First, how should police officers respond when a police station is attacked by a violent mob armed with rocks and knives?
Second, how would police officers in their own country react to such a scenario?
Here is what happened in the Ganzi Tibetan autonomous prefecture:
In the face of the mob, which had attacked stores and bank facilities and smashed police vehicles and fire trucks at a police station, local police officers opened fire.
At least one person was killed. Many others, police officers included, were injured.
Although the death was tragic and lamentable, for the police, opening fire was the only course of action in the circumstances. They not only had to contain the commotion and restore calm, but also defend themselves and prevent even more disastrous consequences.
Police officers in Western countries also resort to force and use weapons when the occasion demands.

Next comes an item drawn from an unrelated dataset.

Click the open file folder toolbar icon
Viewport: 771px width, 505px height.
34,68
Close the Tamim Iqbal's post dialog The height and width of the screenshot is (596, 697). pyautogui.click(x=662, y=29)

Our country has extremely strict rules on the use of weapons by police officers. Which is why the majority of Chinese police do not even carry weapons as part of their daily job. The actions of the mob in Ganzi constituted a clear and present danger to life and property that justified the use of force.
Yet, like always, just because it happened in a Tibetan-inhabited area and some monks were involved, the incident has been portrayed as part of the so-called repression of an ethnic group, and has been distorted by those who seek to gain by promoting the idea that religious freedom is being suffocated.
Dharamshala and its Western patrons spare no effort in exploiting such incidents to their own advantage. And, thanks to their long-term endeavors their bogus claims are voluntarily trumpeted by some Western media all too eager to engage in a new round of China-bashing.
The truth in Tibet and Tibetan-inhabited areas is the opposite of that espoused by Dharamshala and lies cannot blind people from the truth forever.
The average Tibetan, no matter where he or she is in China, has complete freedom to worship. And the government's care for the preservation of their cultural traditions is meticulous, and, we might add, generous.
Dharamshala blinds itself to the truth and seeks to obscure the facts, because a content and peaceful Tibet is detrimental to its aims.
In order to remain relevant and of use to its foreign patrons, Dharamshala has to continue instigating unrest. But the majority of Tibetans know that is not the path to a better future.